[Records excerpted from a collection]
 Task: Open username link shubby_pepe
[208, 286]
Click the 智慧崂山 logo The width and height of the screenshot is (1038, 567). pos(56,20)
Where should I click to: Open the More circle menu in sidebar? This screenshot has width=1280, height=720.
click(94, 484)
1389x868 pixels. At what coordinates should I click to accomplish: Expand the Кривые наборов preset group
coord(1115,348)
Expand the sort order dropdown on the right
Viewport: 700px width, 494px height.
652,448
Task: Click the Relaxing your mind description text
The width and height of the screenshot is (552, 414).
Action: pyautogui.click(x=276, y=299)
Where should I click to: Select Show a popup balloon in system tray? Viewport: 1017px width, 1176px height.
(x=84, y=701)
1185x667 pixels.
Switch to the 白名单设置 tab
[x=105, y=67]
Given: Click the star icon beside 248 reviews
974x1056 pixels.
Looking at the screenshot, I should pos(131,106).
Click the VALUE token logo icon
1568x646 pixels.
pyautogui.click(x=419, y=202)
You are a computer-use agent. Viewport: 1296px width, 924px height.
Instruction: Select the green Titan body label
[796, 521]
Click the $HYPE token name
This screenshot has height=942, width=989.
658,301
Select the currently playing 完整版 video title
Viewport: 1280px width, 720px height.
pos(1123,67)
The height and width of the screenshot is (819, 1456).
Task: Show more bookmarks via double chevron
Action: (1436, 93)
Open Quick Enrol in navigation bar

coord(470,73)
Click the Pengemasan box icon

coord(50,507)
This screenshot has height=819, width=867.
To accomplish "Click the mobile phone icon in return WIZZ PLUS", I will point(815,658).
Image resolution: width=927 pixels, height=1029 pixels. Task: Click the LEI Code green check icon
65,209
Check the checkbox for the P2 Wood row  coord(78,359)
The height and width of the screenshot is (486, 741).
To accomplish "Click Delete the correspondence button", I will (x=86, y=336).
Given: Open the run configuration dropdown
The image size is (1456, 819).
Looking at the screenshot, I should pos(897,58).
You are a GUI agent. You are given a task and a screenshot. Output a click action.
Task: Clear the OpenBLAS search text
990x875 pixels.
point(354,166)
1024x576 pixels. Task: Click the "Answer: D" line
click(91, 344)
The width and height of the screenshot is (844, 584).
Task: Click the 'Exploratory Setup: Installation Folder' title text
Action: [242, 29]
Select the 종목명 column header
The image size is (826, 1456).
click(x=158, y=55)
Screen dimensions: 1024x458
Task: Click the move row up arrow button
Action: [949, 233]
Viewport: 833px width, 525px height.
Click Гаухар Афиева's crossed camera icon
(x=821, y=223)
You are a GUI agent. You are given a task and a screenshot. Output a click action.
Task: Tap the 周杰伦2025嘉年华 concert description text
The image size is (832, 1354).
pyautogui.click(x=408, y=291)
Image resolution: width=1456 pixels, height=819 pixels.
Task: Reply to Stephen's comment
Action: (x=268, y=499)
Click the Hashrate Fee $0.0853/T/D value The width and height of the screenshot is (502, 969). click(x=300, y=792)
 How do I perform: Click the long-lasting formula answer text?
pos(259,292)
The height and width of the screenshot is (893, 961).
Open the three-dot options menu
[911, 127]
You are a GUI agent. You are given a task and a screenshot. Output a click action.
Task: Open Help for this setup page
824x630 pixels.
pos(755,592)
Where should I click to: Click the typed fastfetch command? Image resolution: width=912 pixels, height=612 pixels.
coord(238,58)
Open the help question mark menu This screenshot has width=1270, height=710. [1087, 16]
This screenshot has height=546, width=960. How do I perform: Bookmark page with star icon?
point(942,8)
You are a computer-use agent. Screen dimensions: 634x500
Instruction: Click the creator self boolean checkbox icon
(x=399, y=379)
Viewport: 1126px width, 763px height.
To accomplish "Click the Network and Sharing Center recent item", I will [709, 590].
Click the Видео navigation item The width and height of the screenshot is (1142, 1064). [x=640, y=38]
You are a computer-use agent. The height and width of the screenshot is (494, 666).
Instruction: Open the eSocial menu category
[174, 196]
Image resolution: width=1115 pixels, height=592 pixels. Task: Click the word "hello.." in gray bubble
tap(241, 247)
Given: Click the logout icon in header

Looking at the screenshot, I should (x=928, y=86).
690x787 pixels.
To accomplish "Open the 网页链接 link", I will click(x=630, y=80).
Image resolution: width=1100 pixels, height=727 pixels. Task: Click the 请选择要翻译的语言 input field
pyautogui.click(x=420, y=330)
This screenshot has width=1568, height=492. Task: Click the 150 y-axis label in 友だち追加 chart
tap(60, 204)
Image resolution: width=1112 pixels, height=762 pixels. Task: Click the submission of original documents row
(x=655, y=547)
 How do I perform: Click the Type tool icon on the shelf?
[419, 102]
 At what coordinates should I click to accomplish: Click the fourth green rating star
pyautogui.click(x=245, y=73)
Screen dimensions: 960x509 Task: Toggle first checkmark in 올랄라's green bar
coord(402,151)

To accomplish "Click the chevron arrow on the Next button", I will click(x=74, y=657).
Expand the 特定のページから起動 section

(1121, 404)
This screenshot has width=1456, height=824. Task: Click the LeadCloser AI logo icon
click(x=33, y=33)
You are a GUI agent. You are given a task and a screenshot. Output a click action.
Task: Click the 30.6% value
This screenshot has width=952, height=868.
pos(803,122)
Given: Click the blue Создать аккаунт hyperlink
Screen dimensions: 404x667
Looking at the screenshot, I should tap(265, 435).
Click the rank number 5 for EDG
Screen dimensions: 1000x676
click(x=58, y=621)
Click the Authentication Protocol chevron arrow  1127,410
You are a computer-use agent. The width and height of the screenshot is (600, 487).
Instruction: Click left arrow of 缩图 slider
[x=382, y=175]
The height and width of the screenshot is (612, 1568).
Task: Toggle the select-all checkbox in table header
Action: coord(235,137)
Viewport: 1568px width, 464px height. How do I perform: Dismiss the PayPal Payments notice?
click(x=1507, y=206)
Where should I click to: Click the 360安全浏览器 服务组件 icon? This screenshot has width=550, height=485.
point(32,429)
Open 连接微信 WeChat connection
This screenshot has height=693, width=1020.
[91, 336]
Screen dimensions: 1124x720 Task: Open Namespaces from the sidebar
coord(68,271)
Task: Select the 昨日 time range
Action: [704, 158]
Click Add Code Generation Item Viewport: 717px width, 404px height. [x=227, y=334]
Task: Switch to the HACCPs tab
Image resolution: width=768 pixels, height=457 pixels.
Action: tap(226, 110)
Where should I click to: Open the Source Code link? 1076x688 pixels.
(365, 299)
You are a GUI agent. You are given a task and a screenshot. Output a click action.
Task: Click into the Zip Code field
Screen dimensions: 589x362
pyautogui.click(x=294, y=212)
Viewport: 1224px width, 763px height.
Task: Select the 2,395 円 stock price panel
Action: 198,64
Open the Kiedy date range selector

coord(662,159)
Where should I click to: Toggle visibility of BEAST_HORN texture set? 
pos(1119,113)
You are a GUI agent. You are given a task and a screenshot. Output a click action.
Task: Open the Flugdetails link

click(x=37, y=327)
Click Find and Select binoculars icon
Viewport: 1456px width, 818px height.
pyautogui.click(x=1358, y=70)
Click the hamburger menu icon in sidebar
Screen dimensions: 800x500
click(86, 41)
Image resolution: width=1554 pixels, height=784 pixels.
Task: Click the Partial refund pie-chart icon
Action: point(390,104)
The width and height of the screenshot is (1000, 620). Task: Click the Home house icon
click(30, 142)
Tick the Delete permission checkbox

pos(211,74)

GIVEN PROBLEM >>
Can you turn all of the data above into a JSON list of strings, with one string per line and blank lines left out?

THE RESULT >>
[
  " Task: Open username link shubby_pepe",
  "[208, 286]",
  "Click the 智慧崂山 logo The width and height of the screenshot is (1038, 567). pos(56,20)",
  "Where should I click to: Open the More circle menu in sidebar? This screenshot has width=1280, height=720.",
  "click(94, 484)",
  "1389x868 pixels. At what coordinates should I click to accomplish: Expand the Кривые наборов preset group",
  "coord(1115,348)",
  "Expand the sort order dropdown on the right",
  "Viewport: 700px width, 494px height.",
  "652,448",
  "Task: Click the Relaxing your mind description text",
  "The width and height of the screenshot is (552, 414).",
  "Action: pyautogui.click(x=276, y=299)",
  "Where should I click to: Select Show a popup balloon in system tray? Viewport: 1017px width, 1176px height.",
  "(x=84, y=701)",
  "1185x667 pixels.",
  "Switch to the 白名单设置 tab",
  "[x=105, y=67]",
  "Given: Click the star icon beside 248 reviews",
  "974x1056 pixels.",
  "Looking at the screenshot, I should pos(131,106).",
  "Click the VALUE token logo icon",
  "1568x646 pixels.",
  "pyautogui.click(x=419, y=202)",
  "You are a computer-use agent. Viewport: 1296px width, 924px height.",
  "Instruction: Select the green Titan body label",
  "[796, 521]",
  "Click the $HYPE token name",
  "This screenshot has height=942, width=989.",
  "658,301",
  "Select the currently playing 完整版 video title",
  "Viewport: 1280px width, 720px height.",
  "pos(1123,67)",
  "The height and width of the screenshot is (819, 1456).",
  "Task: Show more bookmarks via double chevron",
  "Action: (1436, 93)",
  "Open Quick Enrol in navigation bar",
  "coord(470,73)",
  "Click the Pengemasan box icon",
  "coord(50,507)",
  "This screenshot has height=819, width=867.",
  "To accomplish \"Click the mobile phone icon in return WIZZ PLUS\", I will point(815,658).",
  "Image resolution: width=927 pixels, height=1029 pixels. Task: Click the LEI Code green check icon",
  "65,209",
  "Check the checkbox for the P2 Wood row  coord(78,359)",
  "The height and width of the screenshot is (486, 741).",
  "To accomplish \"Click Delete the correspondence button\", I will (x=86, y=336).",
  "Given: Open the run configuration dropdown",
  "The image size is (1456, 819).",
  "Looking at the screenshot, I should pos(897,58).",
  "You are a GUI agent. You are given a task and a screenshot. Output a click action.",
  "Task: Clear the OpenBLAS search text",
  "990x875 pixels.",
  "point(354,166)",
  "1024x576 pixels. Task: Click the \"Answer: D\" line",
  "click(91, 344)",
  "The width and height of the screenshot is (844, 584).",
  "Task: Click the 'Exploratory Setup: Installation Folder' title text",
  "Action: [242, 29]",
  "Select the 종목명 column header",
  "The image size is (826, 1456).",
  "click(x=158, y=55)",
  "Screen dimensions: 1024x458",
  "Task: Click the move row up arrow button",
  "Action: [949, 233]",
  "Viewport: 833px width, 525px height.",
  "Click Гаухар Афиева's crossed camera icon",
  "(x=821, y=223)",
  "You are a GUI agent. You are given a task and a screenshot. Output a click action.",
  "Task: Tap the 周杰伦2025嘉年华 concert description text",
  "The image size is (832, 1354).",
  "pyautogui.click(x=408, y=291)",
  "Image resolution: width=1456 pixels, height=819 pixels.",
  "Task: Reply to Stephen's comment",
  "Action: (x=268, y=499)",
  "Click the Hashrate Fee $0.0853/T/D value The width and height of the screenshot is (502, 969). click(x=300, y=792)",
  " How do I perform: Click the long-lasting formula answer text?",
  "pos(259,292)",
  "The height and width of the screenshot is (893, 961).",
  "Open the three-dot options menu",
  "[911, 127]",
  "You are a GUI agent. You are given a task and a screenshot. Output a click action.",
  "Task: Open Help for this setup page",
  "824x630 pixels.",
  "pos(755,592)",
  "Where should I click to: Click the typed fastfetch command? Image resolution: width=912 pixels, height=612 pixels.",
  "coord(238,58)",
  "Open the help question mark menu This screenshot has width=1270, height=710. [1087, 16]",
  "This screenshot has height=546, width=960. How do I perform: Bookmark page with star icon?",
  "point(942,8)",
  "You are a computer-use agent. Screen dimensions: 634x500",
  "Instruction: Click the creator self boolean checkbox icon",
  "(x=399, y=379)",
  "Viewport: 1126px width, 763px height.",
  "To accomplish \"Click the Network and Sharing Center recent item\", I will [709, 590].",
  "Click the Видео navigation item The width and height of the screenshot is (1142, 1064). [x=640, y=38]",
  "You are a computer-use agent. The height and width of the screenshot is (494, 666).",
  "Instruction: Open the eSocial menu category",
  "[174, 196]",
  "Image resolution: width=1115 pixels, height=592 pixels. Task: Click the word \"hello..\" in gray bubble",
  "tap(241, 247)",
  "Given: Click the logout icon in header",
  "Looking at the screenshot, I should (x=928, y=86).",
  "690x787 pixels.",
  "To accomplish \"Open the 网页链接 link\", I will click(x=630, y=80).",
  "Image resolution: width=1100 pixels, height=727 pixels. Task: Click the 请选择要翻译的语言 input field",
  "pyautogui.click(x=420, y=330)",
  "This screenshot has width=1568, height=492. Task: Click the 150 y-axis label in 友だち追加 chart",
  "tap(60, 204)",
  "Image resolution: width=1112 pixels, height=762 pixels. Task: Click the submission of original documents row",
  "(x=655, y=547)",
  " How do I perform: Click the Type tool icon on the shelf?",
  "[419, 102]",
  " At what coordinates should I click to accomplish: Click the fourth green rating star",
  "pyautogui.click(x=245, y=73)",
  "Screen dimensions: 960x509 Task: Toggle first checkmark in 올랄라's green bar",
  "coord(402,151)",
  "To accomplish \"Click the chevron arrow on the Next button\", I will click(x=74, y=657).",
  "Expand the 特定のページから起動 section",
  "(1121, 404)",
  "This screenshot has width=1456, height=824. Task: Click the LeadCloser AI logo icon",
  "click(x=33, y=33)",
  "You are a GUI agent. You are given a task and a screenshot. Output a click action.",
  "Task: Click the 30.6% value",
  "This screenshot has width=952, height=868.",
  "pos(803,122)",
  "Given: Click the blue Создать аккаунт hyperlink",
  "Screen dimensions: 404x667",
  "Looking at the screenshot, I should tap(265, 435).",
  "Click the rank number 5 for EDG",
  "Screen dimensions: 1000x676",
  "click(x=58, y=621)",
  "Click the Authentication Protocol chevron arrow  1127,410",
  "You are a computer-use agent. The width and height of the screenshot is (600, 487).",
  "Instruction: Click left arrow of 缩图 slider",
  "[x=382, y=175]",
  "The height and width of the screenshot is (612, 1568).",
  "Task: Toggle the select-all checkbox in table header",
  "Action: coord(235,137)",
  "Viewport: 1568px width, 464px height. How do I perform: Dismiss the PayPal Payments notice?",
  "click(x=1507, y=206)",
  "Where should I click to: Click the 360安全浏览器 服务组件 icon? This screenshot has width=550, height=485.",
  "point(32,429)",
  "Open 连接微信 WeChat connection",
  "This screenshot has height=693, width=1020.",
  "[91, 336]",
  "Screen dimensions: 1124x720 Task: Open Namespaces from the sidebar",
  "coord(68,271)",
  "Task: Select the 昨日 time range",
  "Action: [704, 158]",
  "Click Add Code Generation Item Viewport: 717px width, 404px height. [x=227, y=334]",
  "Task: Switch to the HACCPs tab",
  "Image resolution: width=768 pixels, height=457 pixels.",
  "Action: tap(226, 110)",
  "Where should I click to: Open the Source Code link? 1076x688 pixels.",
  "(365, 299)",
  "You are a GUI agent. You are given a task and a screenshot. Output a click action.",
  "Task: Click into the Zip Code field",
  "Screen dimensions: 589x362",
  "pyautogui.click(x=294, y=212)",
  "Viewport: 1224px width, 763px height.",
  "Task: Select the 2,395 円 stock price panel",
  "Action: 198,64",
  "Open the Kiedy date range selector",
  "coord(662,159)",
  "Where should I click to: Toggle visibility of BEAST_HORN texture set? ",
  "pos(1119,113)",
  "You are a GUI agent. You are given a task and a screenshot. Output a click action.",
  "Task: Open the Flugdetails link",
  "click(x=37, y=327)",
  "Click Find and Select binoculars icon",
  "Viewport: 1456px width, 818px height.",
  "pyautogui.click(x=1358, y=70)",
  "Click the hamburger menu icon in sidebar",
  "Screen dimensions: 800x500",
  "click(86, 41)",
  "Image resolution: width=1554 pixels, height=784 pixels.",
  "Task: Click the Partial refund pie-chart icon",
  "Action: point(390,104)",
  "The width and height of the screenshot is (1000, 620). Task: Click the Home house icon",
  "click(30, 142)",
  "Tick the Delete permission checkbox",
  "pos(211,74)"
]